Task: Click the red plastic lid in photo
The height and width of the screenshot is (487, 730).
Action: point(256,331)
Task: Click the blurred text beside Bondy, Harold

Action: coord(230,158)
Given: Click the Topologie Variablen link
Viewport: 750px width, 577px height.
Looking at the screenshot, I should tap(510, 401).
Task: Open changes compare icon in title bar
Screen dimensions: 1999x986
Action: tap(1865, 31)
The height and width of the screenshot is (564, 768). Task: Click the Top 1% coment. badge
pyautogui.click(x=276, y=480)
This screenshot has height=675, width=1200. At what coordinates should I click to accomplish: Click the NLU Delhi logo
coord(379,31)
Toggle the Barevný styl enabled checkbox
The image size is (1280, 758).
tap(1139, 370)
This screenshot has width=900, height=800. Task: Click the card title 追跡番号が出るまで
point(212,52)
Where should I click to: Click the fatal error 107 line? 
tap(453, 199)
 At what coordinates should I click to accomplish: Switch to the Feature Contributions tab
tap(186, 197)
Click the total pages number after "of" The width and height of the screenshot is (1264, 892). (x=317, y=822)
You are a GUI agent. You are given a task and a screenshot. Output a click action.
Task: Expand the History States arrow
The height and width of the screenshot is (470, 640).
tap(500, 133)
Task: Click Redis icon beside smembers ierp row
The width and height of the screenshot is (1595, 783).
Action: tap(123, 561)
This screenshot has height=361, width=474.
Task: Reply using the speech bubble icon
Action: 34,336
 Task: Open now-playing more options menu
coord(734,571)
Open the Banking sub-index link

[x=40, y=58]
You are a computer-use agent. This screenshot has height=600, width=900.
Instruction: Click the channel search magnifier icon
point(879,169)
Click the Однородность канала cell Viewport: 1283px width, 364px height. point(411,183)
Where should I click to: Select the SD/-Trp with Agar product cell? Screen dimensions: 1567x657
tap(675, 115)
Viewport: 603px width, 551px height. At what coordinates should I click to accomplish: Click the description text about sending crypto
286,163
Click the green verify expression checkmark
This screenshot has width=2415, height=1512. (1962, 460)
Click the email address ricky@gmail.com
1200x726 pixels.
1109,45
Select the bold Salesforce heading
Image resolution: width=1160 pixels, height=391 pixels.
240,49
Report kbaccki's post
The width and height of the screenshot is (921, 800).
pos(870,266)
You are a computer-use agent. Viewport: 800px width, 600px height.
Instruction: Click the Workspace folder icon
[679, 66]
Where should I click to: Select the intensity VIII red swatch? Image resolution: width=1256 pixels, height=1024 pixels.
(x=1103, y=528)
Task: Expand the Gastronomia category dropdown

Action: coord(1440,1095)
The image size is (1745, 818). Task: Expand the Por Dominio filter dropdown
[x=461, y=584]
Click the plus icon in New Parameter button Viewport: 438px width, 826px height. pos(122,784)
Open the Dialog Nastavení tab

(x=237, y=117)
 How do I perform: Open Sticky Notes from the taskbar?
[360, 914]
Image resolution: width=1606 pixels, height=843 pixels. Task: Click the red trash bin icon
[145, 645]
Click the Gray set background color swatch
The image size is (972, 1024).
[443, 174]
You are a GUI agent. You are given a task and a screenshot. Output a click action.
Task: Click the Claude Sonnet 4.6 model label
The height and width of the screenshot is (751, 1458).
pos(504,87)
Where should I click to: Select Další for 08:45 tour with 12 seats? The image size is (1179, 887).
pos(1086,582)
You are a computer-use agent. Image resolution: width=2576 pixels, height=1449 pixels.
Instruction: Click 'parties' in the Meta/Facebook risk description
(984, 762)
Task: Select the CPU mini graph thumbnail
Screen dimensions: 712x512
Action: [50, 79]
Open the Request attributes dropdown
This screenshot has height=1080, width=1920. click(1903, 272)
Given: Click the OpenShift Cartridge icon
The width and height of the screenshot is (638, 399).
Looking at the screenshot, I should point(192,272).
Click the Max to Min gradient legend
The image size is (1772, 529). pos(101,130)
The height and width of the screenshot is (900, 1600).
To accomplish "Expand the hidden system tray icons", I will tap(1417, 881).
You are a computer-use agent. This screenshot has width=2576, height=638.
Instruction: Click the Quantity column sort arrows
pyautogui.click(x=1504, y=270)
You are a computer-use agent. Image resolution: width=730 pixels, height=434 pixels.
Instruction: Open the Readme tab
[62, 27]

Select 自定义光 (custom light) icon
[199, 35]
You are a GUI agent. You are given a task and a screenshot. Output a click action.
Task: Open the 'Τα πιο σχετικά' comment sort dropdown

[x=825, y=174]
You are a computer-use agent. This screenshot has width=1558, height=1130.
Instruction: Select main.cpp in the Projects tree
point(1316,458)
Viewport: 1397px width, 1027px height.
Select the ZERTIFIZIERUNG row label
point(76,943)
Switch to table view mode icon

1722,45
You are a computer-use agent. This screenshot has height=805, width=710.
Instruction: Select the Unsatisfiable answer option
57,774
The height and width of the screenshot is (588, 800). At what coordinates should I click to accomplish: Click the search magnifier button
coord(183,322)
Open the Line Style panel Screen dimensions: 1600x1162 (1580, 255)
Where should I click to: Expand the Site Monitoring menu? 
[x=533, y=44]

> **What the exercise asks**
Arrange every line of the items above into a Markdown table with the columns Row and Line. Number the rows in order and omit blank lines.

> **Result of this exercise**
| Row | Line |
|---|---|
| 1 | Task: Click the red plastic lid in photo |
| 2 | The height and width of the screenshot is (487, 730). |
| 3 | Action: point(256,331) |
| 4 | Task: Click the blurred text beside Bondy, Harold |
| 5 | Action: coord(230,158) |
| 6 | Given: Click the Topologie Variablen link |
| 7 | Viewport: 750px width, 577px height. |
| 8 | Looking at the screenshot, I should tap(510, 401). |
| 9 | Task: Open changes compare icon in title bar |
| 10 | Screen dimensions: 1999x986 |
| 11 | Action: tap(1865, 31) |
| 12 | The height and width of the screenshot is (564, 768). Task: Click the Top 1% coment. badge |
| 13 | pyautogui.click(x=276, y=480) |
| 14 | This screenshot has height=675, width=1200. At what coordinates should I click to accomplish: Click the NLU Delhi logo |
| 15 | coord(379,31) |
| 16 | Toggle the Barevný styl enabled checkbox |
| 17 | The image size is (1280, 758). |
| 18 | tap(1139, 370) |
| 19 | This screenshot has width=900, height=800. Task: Click the card title 追跡番号が出るまで |
| 20 | point(212,52) |
| 21 | Where should I click to: Click the fatal error 107 line?  |
| 22 | tap(453, 199) |
| 23 |  At what coordinates should I click to accomplish: Switch to the Feature Contributions tab |
| 24 | tap(186, 197) |
| 25 | Click the total pages number after "of" The width and height of the screenshot is (1264, 892). (x=317, y=822) |
| 26 | You are a GUI agent. You are given a task and a screenshot. Output a click action. |
| 27 | Task: Expand the History States arrow |
| 28 | The height and width of the screenshot is (470, 640). |
| 29 | tap(500, 133) |
| 30 | Task: Click Redis icon beside smembers ierp row |
| 31 | The width and height of the screenshot is (1595, 783). |
| 32 | Action: tap(123, 561) |
| 33 | This screenshot has height=361, width=474. |
| 34 | Task: Reply using the speech bubble icon |
| 35 | Action: 34,336 |
| 36 |  Task: Open now-playing more options menu |
| 37 | coord(734,571) |
| 38 | Open the Banking sub-index link |
| 39 | [x=40, y=58] |
| 40 | You are a computer-use agent. This screenshot has height=600, width=900. |
| 41 | Instruction: Click the channel search magnifier icon |
| 42 | point(879,169) |
| 43 | Click the Однородность канала cell Viewport: 1283px width, 364px height. point(411,183) |
| 44 | Where should I click to: Select the SD/-Trp with Agar product cell? Screen dimensions: 1567x657 |
| 45 | tap(675, 115) |
| 46 | Viewport: 603px width, 551px height. At what coordinates should I click to accomplish: Click the description text about sending crypto |
| 47 | 286,163 |
| 48 | Click the green verify expression checkmark |
| 49 | This screenshot has width=2415, height=1512. (1962, 460) |
| 50 | Click the email address ricky@gmail.com |
| 51 | 1200x726 pixels. |
| 52 | 1109,45 |
| 53 | Select the bold Salesforce heading |
| 54 | Image resolution: width=1160 pixels, height=391 pixels. |
| 55 | 240,49 |
| 56 | Report kbaccki's post |
| 57 | The width and height of the screenshot is (921, 800). |
| 58 | pos(870,266) |
| 59 | You are a computer-use agent. Viewport: 800px width, 600px height. |
| 60 | Instruction: Click the Workspace folder icon |
| 61 | [679, 66] |
| 62 | Where should I click to: Select the intensity VIII red swatch? Image resolution: width=1256 pixels, height=1024 pixels. |
| 63 | (x=1103, y=528) |
| 64 | Task: Expand the Gastronomia category dropdown |
| 65 | Action: coord(1440,1095) |
| 66 | The image size is (1745, 818). Task: Expand the Por Dominio filter dropdown |
| 67 | [x=461, y=584] |
| 68 | Click the plus icon in New Parameter button Viewport: 438px width, 826px height. pos(122,784) |
| 69 | Open the Dialog Nastavení tab |
| 70 | (x=237, y=117) |
| 71 |  How do I perform: Open Sticky Notes from the taskbar? |
| 72 | [360, 914] |
| 73 | Image resolution: width=1606 pixels, height=843 pixels. Task: Click the red trash bin icon |
| 74 | [145, 645] |
| 75 | Click the Gray set background color swatch |
| 76 | The image size is (972, 1024). |
| 77 | [443, 174] |
| 78 | You are a GUI agent. You are given a task and a screenshot. Output a click action. |
| 79 | Task: Click the Claude Sonnet 4.6 model label |
| 80 | The height and width of the screenshot is (751, 1458). |
| 81 | pos(504,87) |
| 82 | Where should I click to: Select Další for 08:45 tour with 12 seats? The image size is (1179, 887). |
| 83 | pos(1086,582) |
| 84 | You are a computer-use agent. Image resolution: width=2576 pixels, height=1449 pixels. |
| 85 | Instruction: Click 'parties' in the Meta/Facebook risk description |
| 86 | (984, 762) |
| 87 | Task: Select the CPU mini graph thumbnail |
| 88 | Screen dimensions: 712x512 |
| 89 | Action: [50, 79] |
| 90 | Open the Request attributes dropdown |
| 91 | This screenshot has height=1080, width=1920. click(1903, 272) |
| 92 | Given: Click the OpenShift Cartridge icon |
| 93 | The width and height of the screenshot is (638, 399). |
| 94 | Looking at the screenshot, I should point(192,272). |
| 95 | Click the Max to Min gradient legend |
| 96 | The image size is (1772, 529). pos(101,130) |
| 97 | The height and width of the screenshot is (900, 1600). |
| 98 | To accomplish "Expand the hidden system tray icons", I will tap(1417, 881). |
| 99 | You are a computer-use agent. This screenshot has width=2576, height=638. |
| 100 | Instruction: Click the Quantity column sort arrows |
| 101 | pyautogui.click(x=1504, y=270) |
| 102 | You are a computer-use agent. Image resolution: width=730 pixels, height=434 pixels. |
| 103 | Instruction: Open the Readme tab |
| 104 | [62, 27] |
| 105 | Select 自定义光 (custom light) icon |
| 106 | [199, 35] |
| 107 | You are a GUI agent. You are given a task and a screenshot. Output a click action. |
| 108 | Task: Open the 'Τα πιο σχετικά' comment sort dropdown |
| 109 | [x=825, y=174] |
| 110 | You are a computer-use agent. This screenshot has width=1558, height=1130. |
| 111 | Instruction: Select main.cpp in the Projects tree |
| 112 | point(1316,458) |
| 113 | Viewport: 1397px width, 1027px height. |
| 114 | Select the ZERTIFIZIERUNG row label |
| 115 | point(76,943) |
| 116 | Switch to table view mode icon |
| 117 | 1722,45 |
| 118 | You are a computer-use agent. This screenshot has height=805, width=710. |
| 119 | Instruction: Select the Unsatisfiable answer option |
| 120 | 57,774 |
| 121 | The height and width of the screenshot is (588, 800). At what coordinates should I click to accomplish: Click the search magnifier button |
| 122 | coord(183,322) |
| 123 | Open the Line Style panel Screen dimensions: 1600x1162 (1580, 255) |
| 124 | Where should I click to: Expand the Site Monitoring menu?  |
| 125 | [x=533, y=44] |